** Page extract **
start

Multiple scholarly associations have spoken out about the Israel-Palestine conflict. Others have stayed silent.

Photo illustration by Justin Morrison/Inside Higher Ed | Getty Images | Statements: American Studies Association, African Studies Association, Middle East Studies Association of North America, National Women’s Studies Association and AAUP/Bonterra
 

 

When the American Association of University Professors last week called for “an immediate ceasefire and end to the siege of Gaza,” it was just the latest union to endorse the same labor movement statement

But the AAUP isn’t only a union. It’s the paramount national faculty group in the U.S., and its academic freedom guidelines seek to protect even controversial, and dissenting, speech. Now, by signing the Gaza statement, the AAUP has itself taken a position in the most contentious campus debate of recent times.

end

** Data extract **
start

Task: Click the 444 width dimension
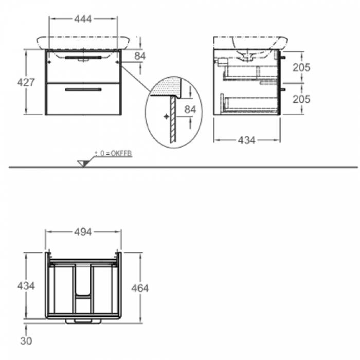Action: pyautogui.click(x=83, y=19)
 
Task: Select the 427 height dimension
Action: pyautogui.click(x=26, y=82)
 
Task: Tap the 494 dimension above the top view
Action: pyautogui.click(x=83, y=232)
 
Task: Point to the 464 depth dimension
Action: pyautogui.click(x=140, y=288)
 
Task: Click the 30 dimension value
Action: pyautogui.click(x=26, y=341)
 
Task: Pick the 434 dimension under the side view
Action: pyautogui.click(x=246, y=140)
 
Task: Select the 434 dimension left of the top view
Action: pyautogui.click(x=26, y=286)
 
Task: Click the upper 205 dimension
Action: pyautogui.click(x=301, y=67)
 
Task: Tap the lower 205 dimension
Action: pyautogui.click(x=301, y=99)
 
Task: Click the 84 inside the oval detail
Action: pyautogui.click(x=190, y=110)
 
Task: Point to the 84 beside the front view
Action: pyautogui.click(x=140, y=56)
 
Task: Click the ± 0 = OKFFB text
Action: pyautogui.click(x=114, y=153)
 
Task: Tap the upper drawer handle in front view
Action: pyautogui.click(x=83, y=58)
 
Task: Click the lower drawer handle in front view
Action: pyautogui.click(x=83, y=89)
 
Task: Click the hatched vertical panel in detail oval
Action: pyautogui.click(x=173, y=120)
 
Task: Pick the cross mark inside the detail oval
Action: pyautogui.click(x=167, y=116)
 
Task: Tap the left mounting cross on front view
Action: pyautogui.click(x=49, y=62)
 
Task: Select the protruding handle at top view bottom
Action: pyautogui.click(x=83, y=321)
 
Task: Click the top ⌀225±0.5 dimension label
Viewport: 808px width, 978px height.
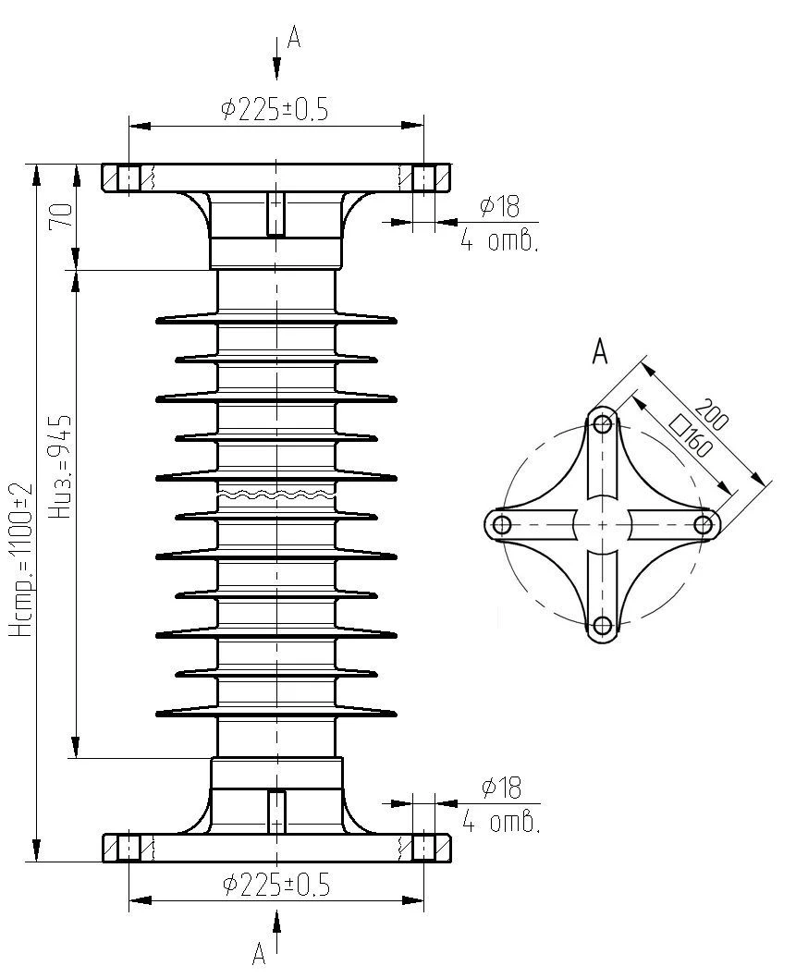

end

** Exercise **
Duplicate the passage of the article on scholarly associations and the Gaza conflict between "Photo illustration by" and "of recent times.", inclusive.

** Reply to the exercise **
Photo illustration by Justin Morrison/Inside Higher Ed | Getty Images | Statements: American Studies Association, African Studies Association, Middle East Studies Association of North America, National Women’s Studies Association and AAUP/Bonterra
 

 

When the American Association of University Professors last week called for “an immediate ceasefire and end to the siege of Gaza,” it was just the latest union to endorse the same labor movement statement

But the AAUP isn’t only a union. It’s the paramount national faculty group in the U.S., and its academic freedom guidelines seek to protect even controversial, and dissenting, speech. Now, by signing the Gaza statement, the AAUP has itself taken a position in the most contentious campus debate of recent times.